10. Tak Baik

2.2K 87 8
                                    

Angga Abimana

Pagi ini aku berangkat tak sendiri, Ana memaksa untuk ikut menghadiri acara yang akan dilaksanakan sekitar pukul sepuluh pada sebuah pusat perbelanjaan yang di mana di sana terdapat sebuah toko buku besar yang terkenal dengan lengkapnya koleksi buku yang mereka jual, tak hanya itu saja, toko itu pun menjual perlengkapan belajar serta beberapa jenis alat musik harmoni serta melodi, walau masih dalam jumlah terbatas.

Dalam perjalanan, karena yang memegang kemudi adalah Ana, aku menyempatkan diri membalas pesan Mira yang dari jam terkirimnya, pesan itu masuk sudah sejak tadi malam sebelum ponselku mati kehabisan daya baterainya, tak disangka ternyata Mira membalasnya dengan cepat hingga kami bisa mengobrol untuk sesaat, dan pesan terakhir darinya ternyata menanyakan keberadaan Syafina, awalnya aku sempat ragu untuk memberikan alamat di mana Syafina tinggal sementara saat ini, namun aku tetap memberinya alamat itu, namun tak berharap Mira berkunjung ke sana.

"Senyum-senyum sendiri aja, lagi chating sama siapa nih?"

Ana ternyata memperhatikanku yang sedang sibuk dan asik sendiri dengan ponsel dalam genggaman.

"Eh, ini Mira nanyain Syafina."

"Owh."

Mendengar jawabanku, Ana tak lagi berkomentar apa-apa namun wajahnya berubah datar semenjak tahu aku berbalas pesan dengan Mira.

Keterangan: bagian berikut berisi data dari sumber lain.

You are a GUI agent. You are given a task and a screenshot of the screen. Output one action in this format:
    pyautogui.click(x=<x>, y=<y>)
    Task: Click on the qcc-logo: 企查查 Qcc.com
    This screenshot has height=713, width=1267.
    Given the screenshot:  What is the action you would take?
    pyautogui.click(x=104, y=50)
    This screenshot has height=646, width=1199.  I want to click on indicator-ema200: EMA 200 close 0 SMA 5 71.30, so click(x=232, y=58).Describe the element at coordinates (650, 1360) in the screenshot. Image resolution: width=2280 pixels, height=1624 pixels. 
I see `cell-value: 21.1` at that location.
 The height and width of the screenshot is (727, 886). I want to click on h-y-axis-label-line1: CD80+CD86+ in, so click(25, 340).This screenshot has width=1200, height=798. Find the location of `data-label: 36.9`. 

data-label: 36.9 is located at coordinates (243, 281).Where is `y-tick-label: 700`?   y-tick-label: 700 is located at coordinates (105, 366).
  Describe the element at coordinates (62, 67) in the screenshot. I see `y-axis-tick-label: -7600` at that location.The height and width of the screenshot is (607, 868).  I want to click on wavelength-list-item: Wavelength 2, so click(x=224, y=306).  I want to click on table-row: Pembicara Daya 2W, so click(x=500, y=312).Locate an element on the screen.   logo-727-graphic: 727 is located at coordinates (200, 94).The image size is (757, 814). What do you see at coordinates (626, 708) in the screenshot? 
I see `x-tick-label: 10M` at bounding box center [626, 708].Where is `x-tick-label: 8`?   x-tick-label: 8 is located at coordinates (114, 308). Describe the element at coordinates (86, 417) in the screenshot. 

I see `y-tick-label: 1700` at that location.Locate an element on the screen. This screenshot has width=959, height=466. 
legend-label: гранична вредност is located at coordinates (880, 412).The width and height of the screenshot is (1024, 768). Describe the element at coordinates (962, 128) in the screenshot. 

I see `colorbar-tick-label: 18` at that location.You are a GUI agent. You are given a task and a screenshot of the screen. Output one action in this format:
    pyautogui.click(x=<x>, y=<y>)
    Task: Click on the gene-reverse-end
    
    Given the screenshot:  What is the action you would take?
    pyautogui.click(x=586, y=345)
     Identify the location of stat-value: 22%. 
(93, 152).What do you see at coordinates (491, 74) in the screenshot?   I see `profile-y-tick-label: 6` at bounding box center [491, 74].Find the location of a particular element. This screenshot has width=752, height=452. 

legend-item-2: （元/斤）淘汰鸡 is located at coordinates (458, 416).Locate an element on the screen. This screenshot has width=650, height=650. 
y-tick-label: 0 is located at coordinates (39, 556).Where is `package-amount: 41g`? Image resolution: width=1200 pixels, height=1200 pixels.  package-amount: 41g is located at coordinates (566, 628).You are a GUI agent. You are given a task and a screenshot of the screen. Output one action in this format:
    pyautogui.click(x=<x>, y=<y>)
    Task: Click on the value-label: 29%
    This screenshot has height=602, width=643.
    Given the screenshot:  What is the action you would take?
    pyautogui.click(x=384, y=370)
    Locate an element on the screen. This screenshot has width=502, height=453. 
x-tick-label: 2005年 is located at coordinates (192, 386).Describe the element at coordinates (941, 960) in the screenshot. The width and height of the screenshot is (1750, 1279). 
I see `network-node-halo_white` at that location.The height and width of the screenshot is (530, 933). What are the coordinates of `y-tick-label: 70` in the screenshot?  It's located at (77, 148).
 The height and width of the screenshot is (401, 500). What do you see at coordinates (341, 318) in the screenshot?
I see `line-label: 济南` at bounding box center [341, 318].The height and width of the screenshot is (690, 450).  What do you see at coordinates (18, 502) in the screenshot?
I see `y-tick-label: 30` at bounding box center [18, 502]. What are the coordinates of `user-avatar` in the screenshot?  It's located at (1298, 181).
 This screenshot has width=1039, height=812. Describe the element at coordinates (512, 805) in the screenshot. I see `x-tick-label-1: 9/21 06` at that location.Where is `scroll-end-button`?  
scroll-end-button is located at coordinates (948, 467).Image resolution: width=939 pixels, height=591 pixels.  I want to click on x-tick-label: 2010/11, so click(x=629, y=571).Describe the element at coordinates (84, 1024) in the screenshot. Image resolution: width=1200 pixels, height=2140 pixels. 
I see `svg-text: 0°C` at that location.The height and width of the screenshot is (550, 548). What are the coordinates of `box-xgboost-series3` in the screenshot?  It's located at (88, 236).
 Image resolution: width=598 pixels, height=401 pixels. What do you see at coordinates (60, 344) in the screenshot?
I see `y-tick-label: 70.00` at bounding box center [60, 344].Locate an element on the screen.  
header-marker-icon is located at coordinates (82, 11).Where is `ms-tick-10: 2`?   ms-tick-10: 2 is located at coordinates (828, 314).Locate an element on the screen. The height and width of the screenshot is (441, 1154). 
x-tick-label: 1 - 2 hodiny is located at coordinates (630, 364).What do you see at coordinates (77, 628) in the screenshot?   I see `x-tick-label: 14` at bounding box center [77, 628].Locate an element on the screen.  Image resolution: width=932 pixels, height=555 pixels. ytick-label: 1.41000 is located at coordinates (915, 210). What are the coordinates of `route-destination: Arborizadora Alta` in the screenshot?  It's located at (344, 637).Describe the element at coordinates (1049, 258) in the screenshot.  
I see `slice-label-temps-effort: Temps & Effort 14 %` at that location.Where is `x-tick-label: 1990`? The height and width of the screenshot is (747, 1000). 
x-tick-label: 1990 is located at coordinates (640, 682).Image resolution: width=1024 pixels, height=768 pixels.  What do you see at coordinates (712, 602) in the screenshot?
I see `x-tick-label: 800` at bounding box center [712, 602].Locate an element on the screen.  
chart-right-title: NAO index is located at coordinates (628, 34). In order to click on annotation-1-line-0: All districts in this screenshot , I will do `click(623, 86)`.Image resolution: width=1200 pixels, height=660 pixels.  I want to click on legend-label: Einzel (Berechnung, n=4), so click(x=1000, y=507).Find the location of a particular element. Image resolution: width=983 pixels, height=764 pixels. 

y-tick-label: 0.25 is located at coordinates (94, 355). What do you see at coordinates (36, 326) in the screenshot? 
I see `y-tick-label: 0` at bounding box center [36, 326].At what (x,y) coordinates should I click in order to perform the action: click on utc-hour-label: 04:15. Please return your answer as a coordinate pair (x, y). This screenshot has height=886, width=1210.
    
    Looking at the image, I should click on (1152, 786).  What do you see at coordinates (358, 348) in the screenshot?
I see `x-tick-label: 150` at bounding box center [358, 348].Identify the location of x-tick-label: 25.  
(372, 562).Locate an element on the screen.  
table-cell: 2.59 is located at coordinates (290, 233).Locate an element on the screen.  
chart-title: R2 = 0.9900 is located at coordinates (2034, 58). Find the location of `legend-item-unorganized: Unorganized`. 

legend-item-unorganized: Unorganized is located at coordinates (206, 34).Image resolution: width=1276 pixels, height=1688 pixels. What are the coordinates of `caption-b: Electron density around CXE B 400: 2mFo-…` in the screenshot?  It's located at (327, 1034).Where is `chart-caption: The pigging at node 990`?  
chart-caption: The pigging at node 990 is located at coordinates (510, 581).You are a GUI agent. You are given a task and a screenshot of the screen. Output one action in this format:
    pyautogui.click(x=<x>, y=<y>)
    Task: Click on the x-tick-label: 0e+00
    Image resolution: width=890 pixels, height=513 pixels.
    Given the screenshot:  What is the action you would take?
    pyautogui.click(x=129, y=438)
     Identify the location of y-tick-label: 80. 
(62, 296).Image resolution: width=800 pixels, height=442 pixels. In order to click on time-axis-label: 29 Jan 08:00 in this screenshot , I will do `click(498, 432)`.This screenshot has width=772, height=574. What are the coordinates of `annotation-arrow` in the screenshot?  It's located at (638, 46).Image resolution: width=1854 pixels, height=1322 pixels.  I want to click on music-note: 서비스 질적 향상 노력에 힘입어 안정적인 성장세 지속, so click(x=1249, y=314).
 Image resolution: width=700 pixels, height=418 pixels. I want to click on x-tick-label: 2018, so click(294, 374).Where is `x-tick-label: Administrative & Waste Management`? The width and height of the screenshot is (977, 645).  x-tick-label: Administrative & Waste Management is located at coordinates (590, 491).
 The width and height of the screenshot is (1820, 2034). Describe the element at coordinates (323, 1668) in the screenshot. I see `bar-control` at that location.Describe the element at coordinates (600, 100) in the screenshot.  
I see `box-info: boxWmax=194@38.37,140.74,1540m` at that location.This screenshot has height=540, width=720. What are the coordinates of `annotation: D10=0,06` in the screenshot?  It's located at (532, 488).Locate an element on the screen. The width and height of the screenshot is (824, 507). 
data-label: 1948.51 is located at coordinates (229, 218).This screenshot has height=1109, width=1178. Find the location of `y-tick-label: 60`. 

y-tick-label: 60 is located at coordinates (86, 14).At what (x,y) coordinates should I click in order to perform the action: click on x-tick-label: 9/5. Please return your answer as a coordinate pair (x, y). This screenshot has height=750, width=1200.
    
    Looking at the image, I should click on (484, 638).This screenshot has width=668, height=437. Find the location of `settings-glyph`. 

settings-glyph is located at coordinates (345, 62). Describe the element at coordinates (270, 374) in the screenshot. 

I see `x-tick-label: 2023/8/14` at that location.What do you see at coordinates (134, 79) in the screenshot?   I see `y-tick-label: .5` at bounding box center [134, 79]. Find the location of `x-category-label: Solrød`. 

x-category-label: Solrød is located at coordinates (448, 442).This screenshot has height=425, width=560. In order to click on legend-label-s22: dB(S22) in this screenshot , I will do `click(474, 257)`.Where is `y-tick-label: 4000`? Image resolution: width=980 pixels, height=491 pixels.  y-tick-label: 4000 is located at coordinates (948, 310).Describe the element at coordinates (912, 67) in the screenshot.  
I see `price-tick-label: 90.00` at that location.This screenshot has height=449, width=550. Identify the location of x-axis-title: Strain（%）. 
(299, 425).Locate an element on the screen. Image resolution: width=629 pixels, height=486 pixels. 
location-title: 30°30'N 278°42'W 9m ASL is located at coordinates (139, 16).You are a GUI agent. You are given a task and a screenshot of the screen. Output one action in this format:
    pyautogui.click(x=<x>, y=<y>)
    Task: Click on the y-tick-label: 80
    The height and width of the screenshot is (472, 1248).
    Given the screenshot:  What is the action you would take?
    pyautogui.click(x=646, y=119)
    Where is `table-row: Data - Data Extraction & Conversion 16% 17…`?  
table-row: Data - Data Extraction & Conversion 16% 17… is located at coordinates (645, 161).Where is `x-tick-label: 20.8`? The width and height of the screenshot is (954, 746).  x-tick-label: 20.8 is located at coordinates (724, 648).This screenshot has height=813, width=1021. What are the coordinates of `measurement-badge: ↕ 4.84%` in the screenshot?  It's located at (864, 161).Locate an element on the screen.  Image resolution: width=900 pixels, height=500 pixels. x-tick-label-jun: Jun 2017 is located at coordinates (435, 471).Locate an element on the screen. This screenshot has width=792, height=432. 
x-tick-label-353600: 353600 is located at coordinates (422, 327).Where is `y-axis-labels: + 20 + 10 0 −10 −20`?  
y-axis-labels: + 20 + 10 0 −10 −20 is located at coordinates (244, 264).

Beruntung kami segera tiba pada tempat yang kami tuju, dan tak lama setelah itu acara pun dimulai.

Acara berlangsung meriah, bahkan yang datang lebih dari yang diharapkan, mereka antusias dengan kehadiranku, bahkan beberapa dari mereka sampai ada yang membawa sebuah poster sampul dari buku yang saat sedang di launching.

Setelah acara tersebut selesai, Ana masih kehilangan moodnya karena kejadian tadi, aku jadi merasa tak enak.

"Maaf, lama."

Ana tersenyum dengan senyum yang sangat jelas sekali masih begitu dipaksakan.

"Sebagai permintaan maafku, aku traktir makan sama nonton deh, mau gak?"

Mata Ana sekilas melirik padaku, senyumnya mulai terpancing.

"Bener nih?"

Aku mengangguk meyakinkannya bahwa tawaranku bukan sekedar rayuan belaka.

"Ya udah, yuk jalan sekarang, kamu yang nyetir ya!"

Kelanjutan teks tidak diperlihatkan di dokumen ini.